El análisis detallado de las cifras permite observar una progresión ascendente en el porcentaje de diagnósticos tardíos sobre el total de diagnósticos de VIH realizados en el país. En el periodo comprendido entre los años 2021 y 2022, el porcentaje de detecciones tardías se situaba en un 43,8%. Sin embargo, esta cifra comenzó a escalar, alcanzando el 45% entre los años 2022 y 2023.
La tendencia al alza no se detuvo en ese punto. Entre los años 2023 y 2024, el porcentaje ascendió al 48,1%, para finalmente alcanzar un pico del 49%. Estos datos provienen del último Boletín de Respuesta al VIH y las ITS en Argentina, un documento técnico producido y respaldado por el Ministerio de Salud de la Nación, lo que otorga un marco oficial y riguroso a la gravedad de la situación.
Ante este escenario, Leandro Cahn, director ejecutivo de la Fundación Huésped, ha enfatizado la importancia crítica de la detección temprana. Cahn sostiene que realizarse un test de VIH a tiempo es, en esencia, una medida salvavidas. El fundamento de esta afirmación radica en que, ante un resultado positivo, la persona puede acceder de manera inmediata a un tratamiento médico especializado.
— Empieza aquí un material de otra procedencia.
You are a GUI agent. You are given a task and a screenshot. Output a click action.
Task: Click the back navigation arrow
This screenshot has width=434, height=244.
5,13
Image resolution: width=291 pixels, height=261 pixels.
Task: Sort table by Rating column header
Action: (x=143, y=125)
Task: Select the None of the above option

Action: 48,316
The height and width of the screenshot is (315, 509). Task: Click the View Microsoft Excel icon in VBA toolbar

El acceso temprano al tratamiento es el factor determinante para la calidad y duración de la vida del paciente. Según explicó Cahn, el tratamiento adecuado permite que una persona que vive con el virus pueda tener la misma expectativa de vida que una persona que no vive con él. De este modo, la diferencia entre un diagnóstico temprano y uno tardío no es solo médica, sino que impacta directamente en la supervivencia del individuo.
Además del beneficio individual, la detección temprana tiene un impacto fundamental en la salud colectiva y en la prevención de nuevas infecciones. Cahn señaló que está comprobado que una persona que mantiene un tratamiento sostenido puede llegar a no transmitir el virus por vía sexual. Este dato transforma la gestión del VIH, ya que el tratamiento no solo actúa como una terapia curativa para el individuo, sino también como una herramienta de prevención para la comunidad.
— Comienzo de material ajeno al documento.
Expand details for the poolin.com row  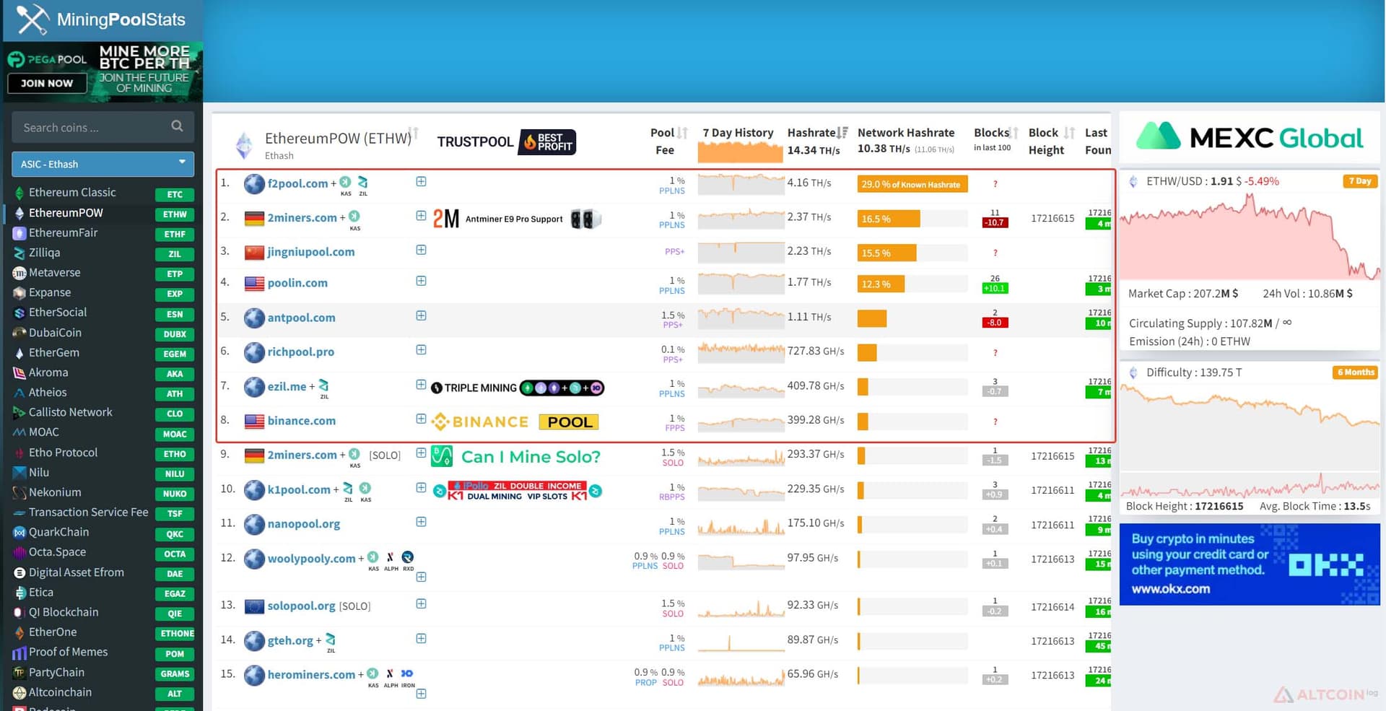(421, 281)
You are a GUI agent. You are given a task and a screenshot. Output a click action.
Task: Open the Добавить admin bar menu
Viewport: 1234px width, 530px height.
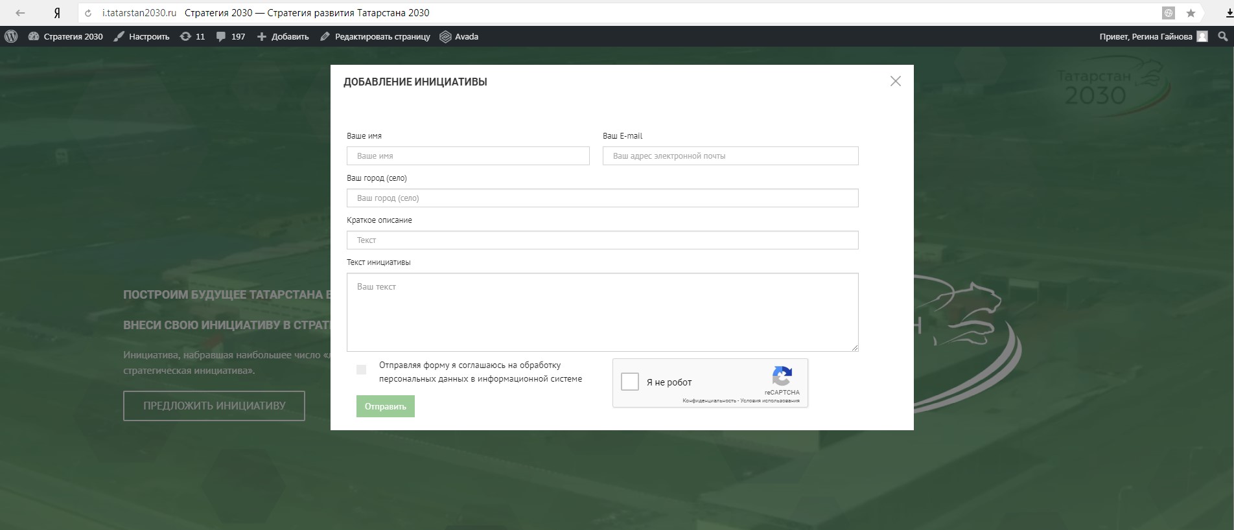[x=283, y=37]
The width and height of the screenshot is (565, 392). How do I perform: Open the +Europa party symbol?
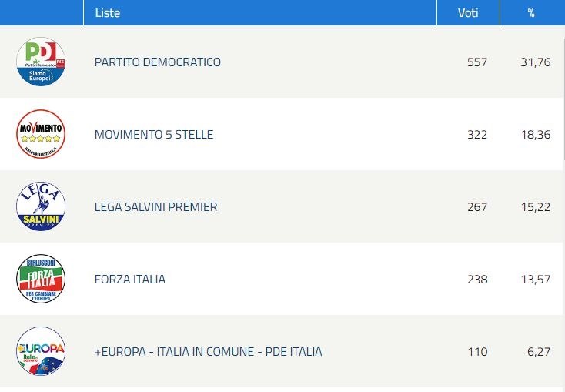pos(41,351)
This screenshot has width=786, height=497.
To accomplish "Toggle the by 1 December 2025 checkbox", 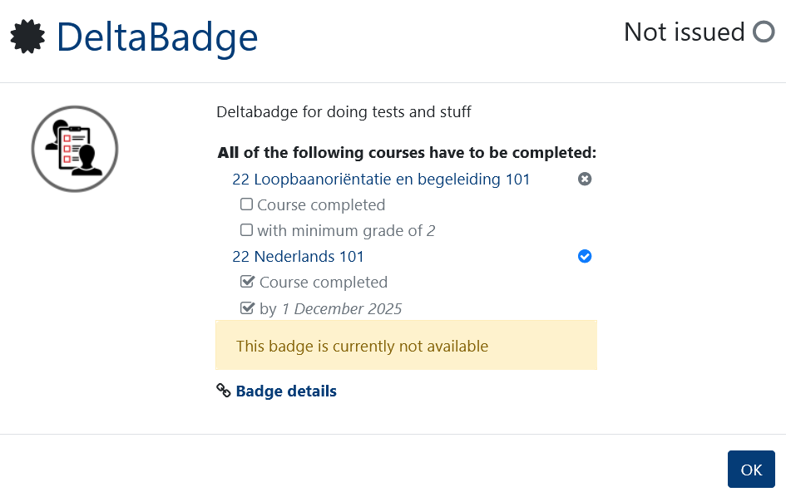I will pyautogui.click(x=247, y=308).
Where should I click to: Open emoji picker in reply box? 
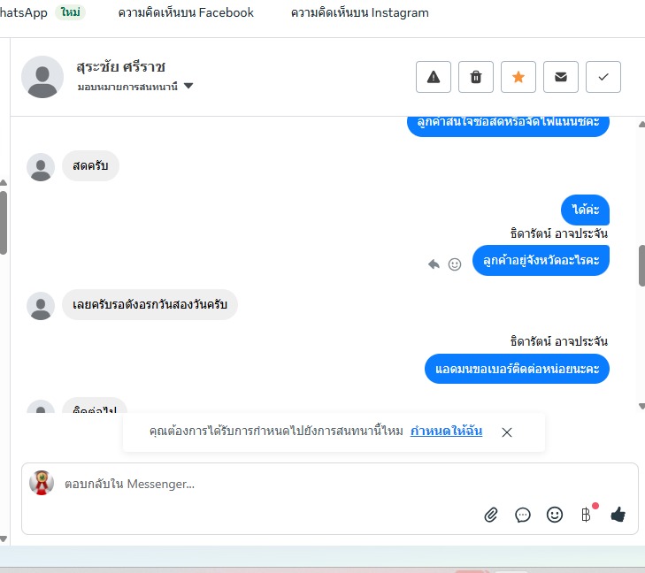[555, 515]
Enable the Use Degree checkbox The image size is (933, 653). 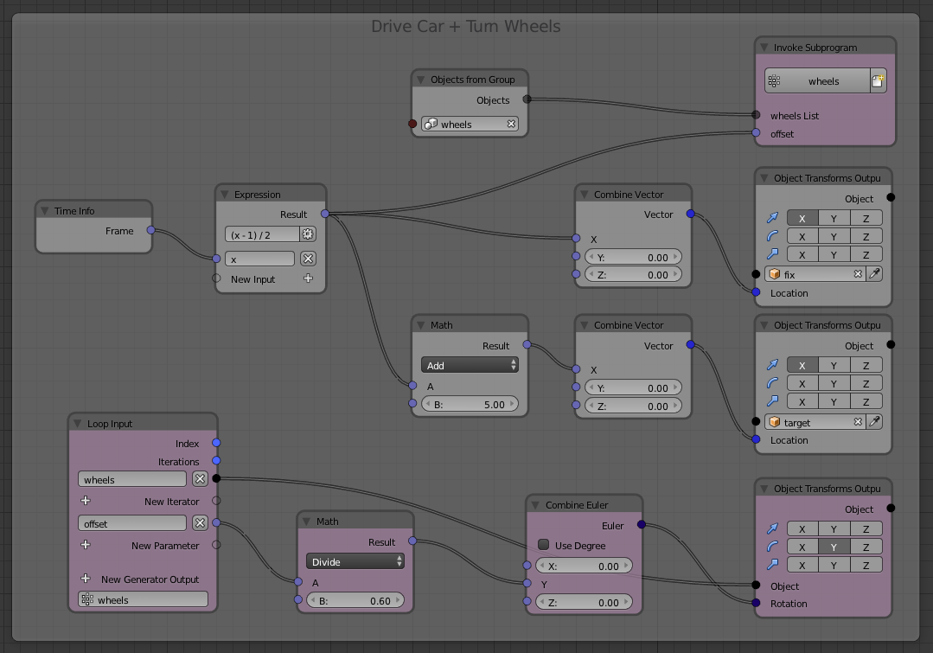point(544,546)
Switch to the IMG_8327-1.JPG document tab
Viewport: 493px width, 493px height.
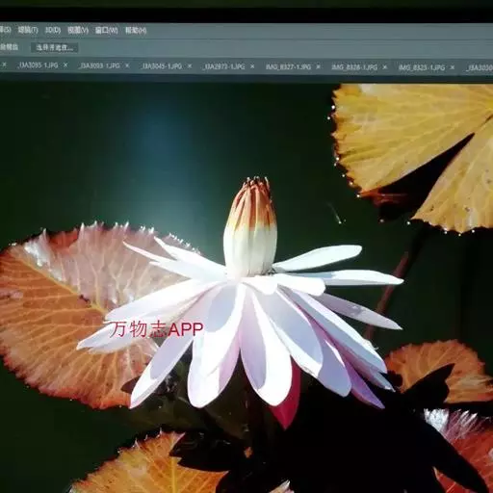coord(288,66)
Desde una perspectiva de gestión sanitaria, Leandro Cahn destacó que fomentar la testeo masivo y temprano es una estrategia de salud pública sumamente costo-efectiva. Esta medida incide de manera directa en la reducción de la mortalidad relacionada con el VIH y, simultáneamente, contribuye a la disminución de la cantidad de casos nuevos.
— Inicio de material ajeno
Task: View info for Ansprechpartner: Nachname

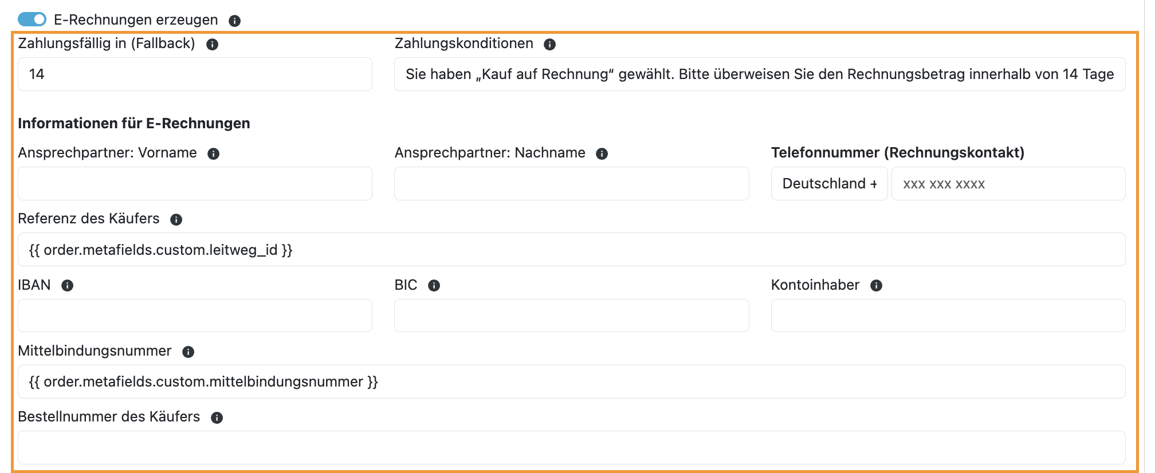Action: [602, 154]
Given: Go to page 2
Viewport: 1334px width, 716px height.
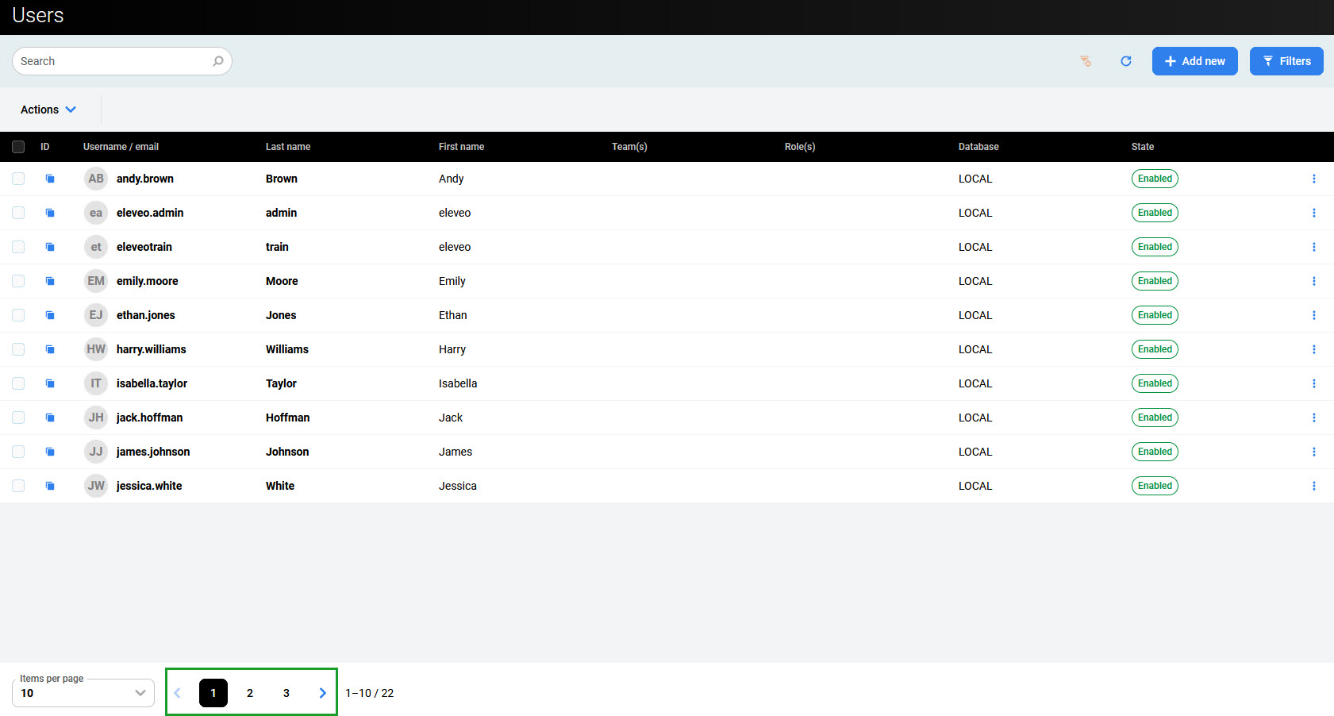Looking at the screenshot, I should [250, 693].
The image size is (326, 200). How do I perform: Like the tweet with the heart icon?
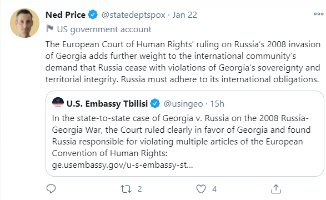[201, 189]
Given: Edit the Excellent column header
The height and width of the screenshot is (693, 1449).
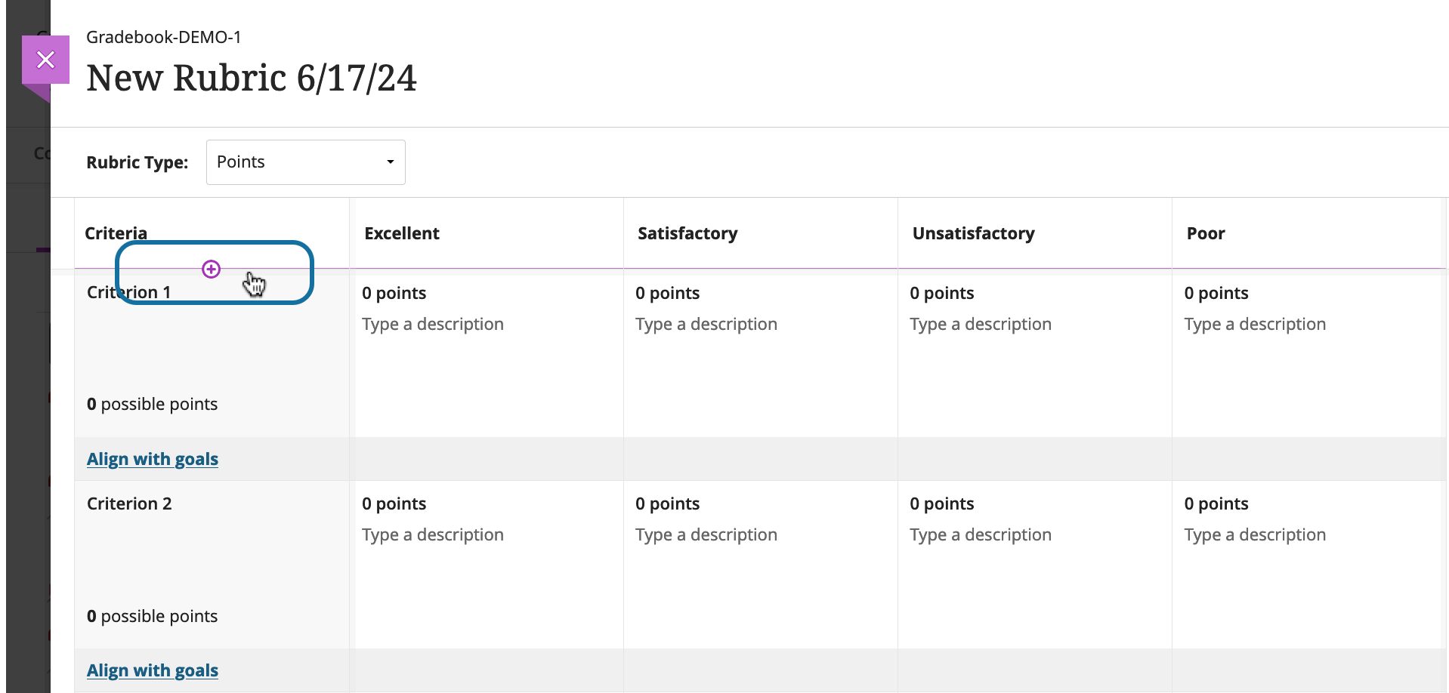Looking at the screenshot, I should 401,233.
En conclusión, el ciclo de prevención se basa en una premisa clara: mientras más personas sean diagnosticadas a tiempo, una mayor cantidad de individuos podrán estar bajo tratamiento médico. Este proceso no solo salva vidas individuales al evitar que el sistema inmune llegue a un estado de debilitamiento crítico o requiera internaciones, sino que también corta la cadena de transmisión del virus, reduciendo la incidencia de la enfermedad en toda la sociedad argentina.